Output the material exactly, keeping every line intact.
BEGIN Exercise data
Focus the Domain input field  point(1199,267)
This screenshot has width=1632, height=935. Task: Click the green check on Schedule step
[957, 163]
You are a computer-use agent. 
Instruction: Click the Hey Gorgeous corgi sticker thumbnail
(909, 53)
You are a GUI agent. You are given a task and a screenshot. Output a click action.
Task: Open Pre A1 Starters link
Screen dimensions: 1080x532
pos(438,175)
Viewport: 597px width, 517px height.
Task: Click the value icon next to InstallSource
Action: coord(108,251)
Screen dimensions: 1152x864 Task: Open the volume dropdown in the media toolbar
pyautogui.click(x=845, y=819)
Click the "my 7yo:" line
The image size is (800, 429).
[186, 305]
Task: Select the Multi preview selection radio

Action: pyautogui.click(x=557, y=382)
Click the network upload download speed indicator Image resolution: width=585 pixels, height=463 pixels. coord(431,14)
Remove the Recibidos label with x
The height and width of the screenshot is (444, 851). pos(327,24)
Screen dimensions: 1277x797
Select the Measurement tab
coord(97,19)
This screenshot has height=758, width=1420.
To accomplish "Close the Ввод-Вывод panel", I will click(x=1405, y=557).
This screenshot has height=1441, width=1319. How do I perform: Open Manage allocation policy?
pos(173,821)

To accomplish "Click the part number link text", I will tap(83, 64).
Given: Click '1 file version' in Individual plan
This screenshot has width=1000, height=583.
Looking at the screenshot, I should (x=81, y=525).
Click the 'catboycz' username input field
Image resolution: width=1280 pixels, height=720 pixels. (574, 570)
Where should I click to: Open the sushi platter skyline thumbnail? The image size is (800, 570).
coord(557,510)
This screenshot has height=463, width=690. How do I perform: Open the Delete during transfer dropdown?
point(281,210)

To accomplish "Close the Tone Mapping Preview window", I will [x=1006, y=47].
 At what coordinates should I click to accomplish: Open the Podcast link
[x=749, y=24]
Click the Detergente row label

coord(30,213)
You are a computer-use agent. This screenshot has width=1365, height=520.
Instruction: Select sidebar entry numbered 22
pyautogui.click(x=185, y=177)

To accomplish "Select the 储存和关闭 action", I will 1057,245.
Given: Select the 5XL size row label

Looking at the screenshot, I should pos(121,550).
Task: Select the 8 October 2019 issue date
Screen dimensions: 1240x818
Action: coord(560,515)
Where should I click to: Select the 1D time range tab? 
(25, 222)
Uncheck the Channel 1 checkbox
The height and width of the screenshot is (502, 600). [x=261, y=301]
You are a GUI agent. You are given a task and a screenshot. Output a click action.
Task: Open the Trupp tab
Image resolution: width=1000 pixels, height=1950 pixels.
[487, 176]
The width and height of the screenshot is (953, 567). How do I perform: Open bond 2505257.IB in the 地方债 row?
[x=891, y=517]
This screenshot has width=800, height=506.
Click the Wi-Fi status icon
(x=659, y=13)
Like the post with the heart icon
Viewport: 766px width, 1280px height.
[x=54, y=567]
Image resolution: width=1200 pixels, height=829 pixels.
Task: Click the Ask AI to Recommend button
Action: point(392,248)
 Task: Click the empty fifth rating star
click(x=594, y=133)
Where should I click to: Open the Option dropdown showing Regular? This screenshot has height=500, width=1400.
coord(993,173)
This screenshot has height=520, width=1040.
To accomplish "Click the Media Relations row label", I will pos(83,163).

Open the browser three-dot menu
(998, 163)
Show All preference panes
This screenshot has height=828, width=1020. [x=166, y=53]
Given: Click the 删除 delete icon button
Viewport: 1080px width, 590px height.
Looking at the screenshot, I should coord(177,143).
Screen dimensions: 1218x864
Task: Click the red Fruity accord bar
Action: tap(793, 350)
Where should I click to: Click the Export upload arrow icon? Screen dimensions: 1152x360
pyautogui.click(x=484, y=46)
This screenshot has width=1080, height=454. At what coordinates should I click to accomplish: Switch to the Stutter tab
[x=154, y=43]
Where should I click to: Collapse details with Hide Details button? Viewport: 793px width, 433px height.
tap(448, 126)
END Exercise data
Answer for the task:
Focus the Domain input field  point(1199,267)
This screenshot has width=1632, height=935. Task: Click the green check on Schedule step
[957, 163]
You are a computer-use agent. 
Instruction: Click the Hey Gorgeous corgi sticker thumbnail
(909, 53)
You are a GUI agent. You are given a task and a screenshot. Output a click action.
Task: Open Pre A1 Starters link
Screen dimensions: 1080x532
pos(438,175)
Viewport: 597px width, 517px height.
Task: Click the value icon next to InstallSource
Action: coord(108,251)
Screen dimensions: 1152x864 Task: Open the volume dropdown in the media toolbar
pyautogui.click(x=845, y=819)
Click the "my 7yo:" line
The image size is (800, 429).
[186, 305]
Task: Select the Multi preview selection radio

Action: pyautogui.click(x=557, y=382)
Click the network upload download speed indicator Image resolution: width=585 pixels, height=463 pixels. coord(431,14)
Remove the Recibidos label with x
The height and width of the screenshot is (444, 851). pos(327,24)
Screen dimensions: 1277x797
Select the Measurement tab
coord(97,19)
This screenshot has height=758, width=1420.
To accomplish "Close the Ввод-Вывод panel", I will click(x=1405, y=557).
This screenshot has height=1441, width=1319. How do I perform: Open Manage allocation policy?
pos(173,821)

To accomplish "Click the part number link text", I will tap(83, 64).
Given: Click '1 file version' in Individual plan
This screenshot has width=1000, height=583.
Looking at the screenshot, I should (x=81, y=525).
Click the 'catboycz' username input field
Image resolution: width=1280 pixels, height=720 pixels. (574, 570)
Where should I click to: Open the sushi platter skyline thumbnail? The image size is (800, 570).
coord(557,510)
This screenshot has height=463, width=690. How do I perform: Open the Delete during transfer dropdown?
point(281,210)

To accomplish "Close the Tone Mapping Preview window", I will [x=1006, y=47].
 At what coordinates should I click to accomplish: Open the Podcast link
[x=749, y=24]
Click the Detergente row label

coord(30,213)
You are a computer-use agent. This screenshot has width=1365, height=520.
Instruction: Select sidebar entry numbered 22
pyautogui.click(x=185, y=177)

To accomplish "Select the 储存和关闭 action", I will 1057,245.
Given: Select the 5XL size row label

Looking at the screenshot, I should pos(121,550).
Task: Select the 8 October 2019 issue date
Screen dimensions: 1240x818
Action: coord(560,515)
Where should I click to: Select the 1D time range tab? 
(25, 222)
Uncheck the Channel 1 checkbox
The height and width of the screenshot is (502, 600). [x=261, y=301]
You are a GUI agent. You are given a task and a screenshot. Output a click action.
Task: Open the Trupp tab
Image resolution: width=1000 pixels, height=1950 pixels.
[487, 176]
The width and height of the screenshot is (953, 567). How do I perform: Open bond 2505257.IB in the 地方债 row?
[x=891, y=517]
This screenshot has width=800, height=506.
Click the Wi-Fi status icon
(x=659, y=13)
Like the post with the heart icon
Viewport: 766px width, 1280px height.
[x=54, y=567]
Image resolution: width=1200 pixels, height=829 pixels.
Task: Click the Ask AI to Recommend button
Action: point(392,248)
 Task: Click the empty fifth rating star
click(x=594, y=133)
Where should I click to: Open the Option dropdown showing Regular? This screenshot has height=500, width=1400.
coord(993,173)
This screenshot has height=520, width=1040.
To accomplish "Click the Media Relations row label", I will pos(83,163).

Open the browser three-dot menu
(998, 163)
Show All preference panes
This screenshot has height=828, width=1020. [x=166, y=53]
Given: Click the 删除 delete icon button
Viewport: 1080px width, 590px height.
Looking at the screenshot, I should coord(177,143).
Screen dimensions: 1218x864
Task: Click the red Fruity accord bar
Action: tap(793, 350)
Where should I click to: Click the Export upload arrow icon? Screen dimensions: 1152x360
pyautogui.click(x=484, y=46)
This screenshot has width=1080, height=454. At what coordinates should I click to accomplish: Switch to the Stutter tab
[x=154, y=43]
Where should I click to: Collapse details with Hide Details button? Viewport: 793px width, 433px height.
tap(448, 126)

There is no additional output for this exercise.